This library allows reading and writing tfrecord files efficiently in python. The library also provides an IterableDataset reader of tfrecord files for PyTorch. Currently uncompressed and compressed gzip TFRecords are supported.
pip3 install 'tfrecord[torch]'
It's recommended to create an index file for each TFRecord file. Index file must be provided when using multiple workers, otherwise the loader may return duplicate records. You can create an index file for an individual tfrecord file with this utility program:
python3 -m tfrecord.tools.tfrecord2idx <tfrecord path> <index path>
To create ".tfidnex" files for all ".tfrecord" files in a directory run:
tfrecord2idx <data dir>
Use TFRecordDataset to read TFRecord files in PyTorch.
import torch
from tfrecord.torch.dataset import TFRecordDataset
tfrecord_path = "/tmp/data.tfrecord"
index_path = None
description = {"image": "byte", "label": "float"}
dataset = TFRecordDataset(tfrecord_path, index_path, description)
loader = torch.utils.data.DataLoader(dataset, batch_size=32)
data = next(iter(loader))
print(data)
Use MultiTFRecordDataset to read multiple TFRecord files. This class samples from given tfrecord files with given probability.
import torch
from tfrecord.torch.dataset import MultiTFRecordDataset
tfrecord_pattern = "/tmp/{}.tfrecord"
index_pattern = "/tmp/{}.index"
splits = {
"dataset1": 0.8,
"dataset2": 0.2,
}
description = {"image": "byte", "label": "int"}
dataset = MultiTFRecordDataset(tfrecord_pattern, index_pattern, splits, description)
loader = torch.utils.data.DataLoader(dataset, batch_size=32)
data = next(iter(loader))
print(data)
By default, MultiTFRecordDataset
is infinite, meaning that it samples the data forever. You can make it finite by providing the appropriate flag
dataset = MultiTFRecordDataset(..., infinite=False)
Both TFRecordDataset and MultiTFRecordDataset automatically shuffle the data when you provide a queue size.
dataset = TFRecordDataset(..., shuffle_queue_size=1024)
You can optionally pass a function as transform
argument to perform post processing of features before returning.
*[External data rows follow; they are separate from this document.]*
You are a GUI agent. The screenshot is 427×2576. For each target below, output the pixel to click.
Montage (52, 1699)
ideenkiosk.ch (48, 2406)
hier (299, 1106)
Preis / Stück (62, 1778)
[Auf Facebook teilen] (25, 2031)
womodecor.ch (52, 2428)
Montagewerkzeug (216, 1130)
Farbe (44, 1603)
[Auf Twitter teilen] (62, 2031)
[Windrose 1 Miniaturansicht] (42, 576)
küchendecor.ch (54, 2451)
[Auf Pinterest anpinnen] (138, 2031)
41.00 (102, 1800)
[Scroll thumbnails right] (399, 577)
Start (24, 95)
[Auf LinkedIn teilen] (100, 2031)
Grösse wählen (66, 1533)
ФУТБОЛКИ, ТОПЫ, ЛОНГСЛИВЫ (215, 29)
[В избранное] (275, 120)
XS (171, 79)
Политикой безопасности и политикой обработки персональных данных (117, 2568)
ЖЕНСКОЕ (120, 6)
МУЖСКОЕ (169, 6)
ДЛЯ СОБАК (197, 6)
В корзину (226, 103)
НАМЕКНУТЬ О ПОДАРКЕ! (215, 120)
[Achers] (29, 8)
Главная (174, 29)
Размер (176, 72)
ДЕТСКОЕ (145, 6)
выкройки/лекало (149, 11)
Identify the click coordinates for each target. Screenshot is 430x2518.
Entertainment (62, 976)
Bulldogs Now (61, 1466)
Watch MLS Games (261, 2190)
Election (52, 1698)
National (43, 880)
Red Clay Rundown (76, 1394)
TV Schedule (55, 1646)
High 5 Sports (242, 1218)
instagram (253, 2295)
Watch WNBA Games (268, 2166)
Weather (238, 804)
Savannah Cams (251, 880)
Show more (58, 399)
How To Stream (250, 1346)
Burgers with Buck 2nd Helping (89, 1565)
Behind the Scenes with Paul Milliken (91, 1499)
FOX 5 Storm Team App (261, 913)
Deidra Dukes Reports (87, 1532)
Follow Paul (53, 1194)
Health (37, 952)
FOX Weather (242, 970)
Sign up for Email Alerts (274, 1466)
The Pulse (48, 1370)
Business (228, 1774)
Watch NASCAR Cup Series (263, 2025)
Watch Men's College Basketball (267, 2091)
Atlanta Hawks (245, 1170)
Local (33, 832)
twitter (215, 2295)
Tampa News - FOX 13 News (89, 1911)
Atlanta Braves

This can for example be used to decode images or normalize colors to a certain range or pad variable length sequence.
import tfrecord
import cv2
def decode_image(features):
# get BGR image from bytes
features["image"] = cv2.imdecode(features["image"], -1)
return features
description = {
"image": "bytes",
}
dataset = tfrecord.torch.TFRecordDataset("/tmp/data.tfrecord",
index_path=None,
description=description,
transform=decode_image)
data = next(iter(dataset))
print(data)
import tfrecord
writer = tfrecord.TFRecordWriter("/tmp/data.tfrecord")
writer.write({
"image": (image_bytes, "byte"),
"label": (label, "float"),
"index": (index, "int")
})
writer.close()
import tfrecord
loader = tfrecord.tfrecord_loader("/tmp/data.tfrecord", None, {
"image": "byte",
"label": "float",
"index": "int"
})
for record in loader:
print(record["label"])
SequenceExamples can be read and written using the same methods shown above with an extra argument
(sequence_description
for reading and sequence_datum
for writing) which cause the respective
read/write functions to treat the data as a SequenceExample.
import tfrecord
writer = tfrecord.TFRecordWriter("/tmp/data.tfrecord")
writer.write({'length': (3, 'int'), 'label': (1, 'int')},
{'tokens': ([[0, 0, 1], [0, 1, 0], [1, 0, 0]], 'int'), 'seq_labels': ([0, 1, 1], 'int')})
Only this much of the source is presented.